Bisnis.com, JAKARTA - Raja Salman dari Arab Saudi memecat dua anggota keluarga kerajaan dan sejumlah pejabat militer akibat dituduh terlibat korupsi di Kementerian Pertahanan.
Informasi itu diperoleh berdasarkan dekrit atau pengumuman kerajaan melalui media pemerintah seperti dikutip Nytimes.com, Selasa (1/9/2020).
Pengumuman itu menyebutkan Pangeran Fahd bin Turki bin Abdulaziz Al Saud diberhentikan sebagai komandan pasukan gabungan pada koalisi yang dipimpin Arab Saudi dalam menghadapi perang di Yaman.
Demikian juga dengan putranya, Pangeran Abdulaziz bin Fahd yang dibebastugaskan dari jabatannya sebagai deputi gubernur wilayah al-Jouf.

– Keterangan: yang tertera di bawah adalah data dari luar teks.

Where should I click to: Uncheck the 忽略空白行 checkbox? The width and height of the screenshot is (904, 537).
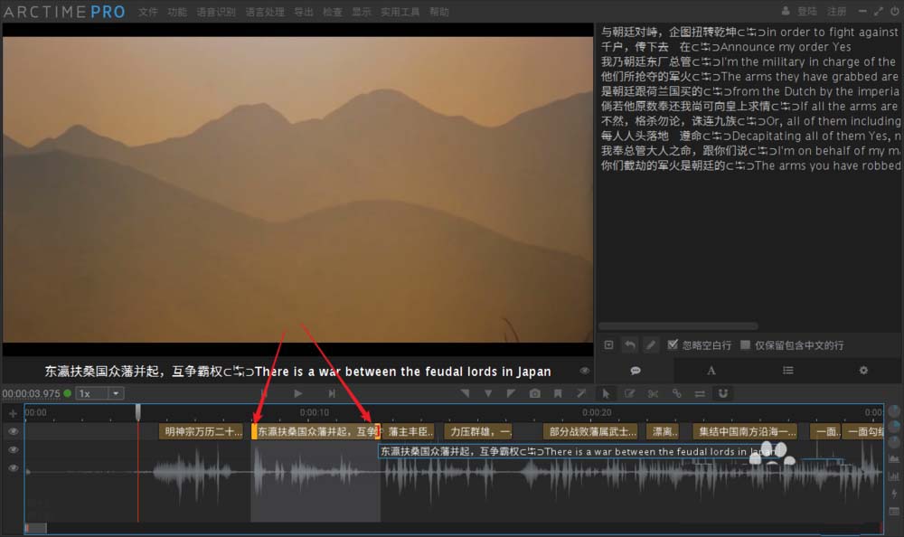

Kedua orang itu, bersama dengan empat pejabat lainnya, menghadapi penyelidikan atas transaksi keuangan mencurigakan di Kementerian Pertahanan, menurut keputusan kerajaan.
Putra Mahkota Mohammed bin Salman, yang merupakan putra raja dan dianggap sebagai penguasa Arab Saudi secara de-facto, telah memelopori kampanye melawan dugaan korupsi di pemerintahan.
Baca Juga
Namun, para pengkritik mengatakan penangkapan tokoh-tokoh elite ini bertujuan untuk melenyapkan penghalang kekuasaan bagi sang pangeran.
Pada awal tahun ini, Wall Street Journal melaporkan bahwa tiga anggota senior keluarga kerajaan telah ditahan, termasuk adik raja Pangeran Ahmed bin Abdulaziz dan mantan putra mahkota Mohammed bin Nayef.
Peristiwa penting yang melibatkan bangsawan Saudi terjadi pada 2017 ketika puluhan anggota keluarga kerajaan Saudi, menteri-menteri dan pengusaha ditawan di hotel Ritz-Carlton, Riyadh. Sebagian besar dari mereka belakangan dibebaskan setelah mencapai kesepakatan bernilai US$106,7 miliar.
Putra Mahkota Mohammed bin Salman, 35 tahun, mendapat pujian internasional saat berjanji melakukan rangkaian reformasi ekonomi dan sosial negara yang sangat konservatif itu sejak berkuasa pada 2016.
Namun, dia telah terlibat sejumlah skandal, termasuk pembunuhan jurnalis Jamal Khashoggi di kedutaan Saudi di Istanbul pada 2018 dan dugaan rencana pembunuhan terhadap mantan agen intelijen Saudi di Kanada.
Dia juga dikiritik menyusul konflik berkelanjutan di Yaman, di mana Arab Saudi menyokong pasukan pro-pemerintah, serta perlakuan kasar terhadap aktivis hak-hak perempuan, meskipun sejumlah aturan diskriminatif telah dicabut seperti hak perempuan untuk mengemudi.